Laurie and Debbie say:

If you love the holidays, love your family, and look forward to the next ten days, you don’t need this list.

If you’re still reading:

1) To the extent possible, do as much or as little holiday stuff as you want; it’s a celebration, not an obligation.
2) Wear what you think you look terrific in.
3) Spend time with people you love and who are good to you.
4) If you must spend time with awful people, remind yourself before you walk in the door that they are awful people. Then do something really nice for yourself the minute you can walk out the door.
5) Eat whatever you want.
6) Plan your responses to inevitable comments beforehand.
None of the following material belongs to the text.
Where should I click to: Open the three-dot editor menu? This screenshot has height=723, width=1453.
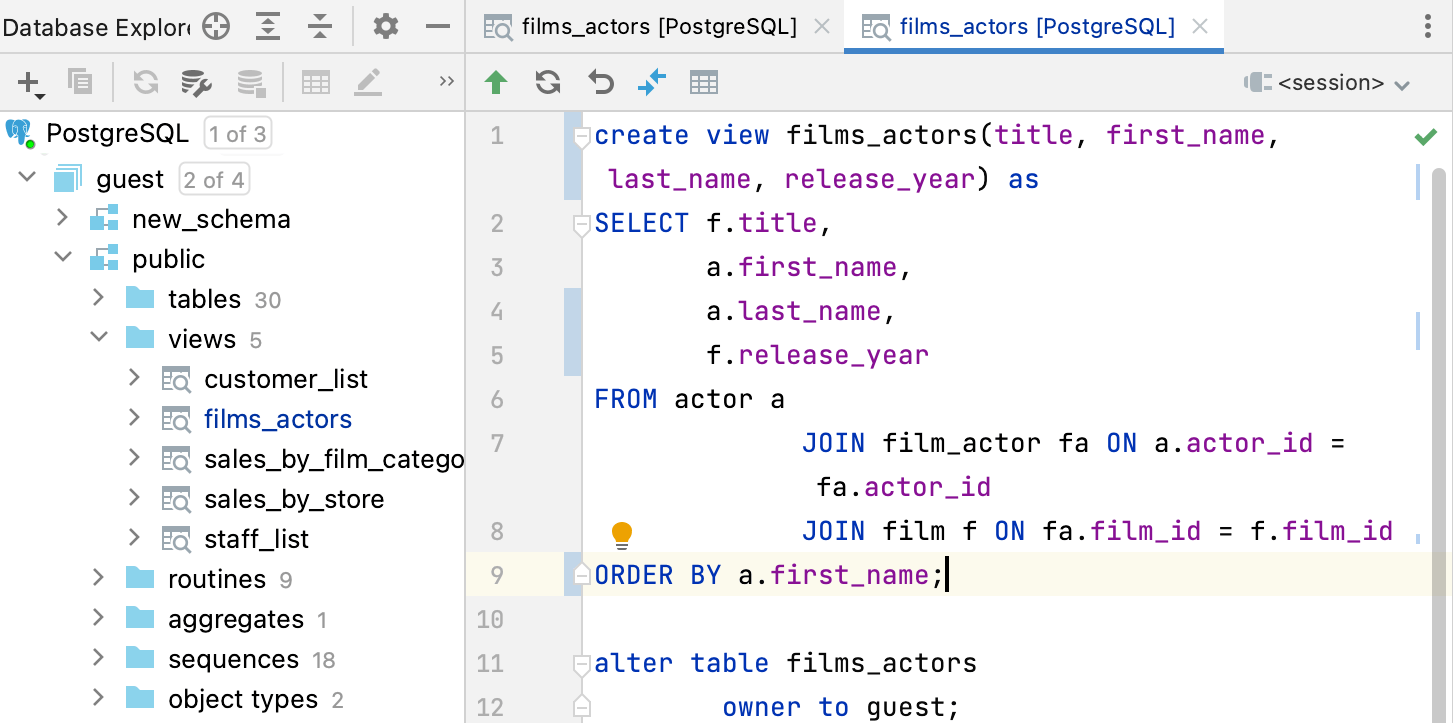tap(1427, 27)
For example, if you know that your mother will overfeed you and then, just as dessert is being cleared off the table, say “You look like you’ve gained weight,” try, “That was really a fabulous meal. Excuse me, I haven’t had a minute to talk with Aunt Catherine.”
7) If the holidays make you sad, or you just hate them, that’s fine. They’ll be over soon.
8) Be effusive about every gift you get; then be rude about the awful ones later to your friends. If they’re really awful, throw them off a bridge in the middle of the night.
9) If you enjoy the kids, they’re a great escape from the adult follies. If they drive you crazy, be as patient with them as you can: they didn’t overstimulate themselves with sugar and toys–they had help.
10) Nothing that makes adults happy is too silly.

If these aren’t your holidays, have a great Chinese meal and enjoy the movie!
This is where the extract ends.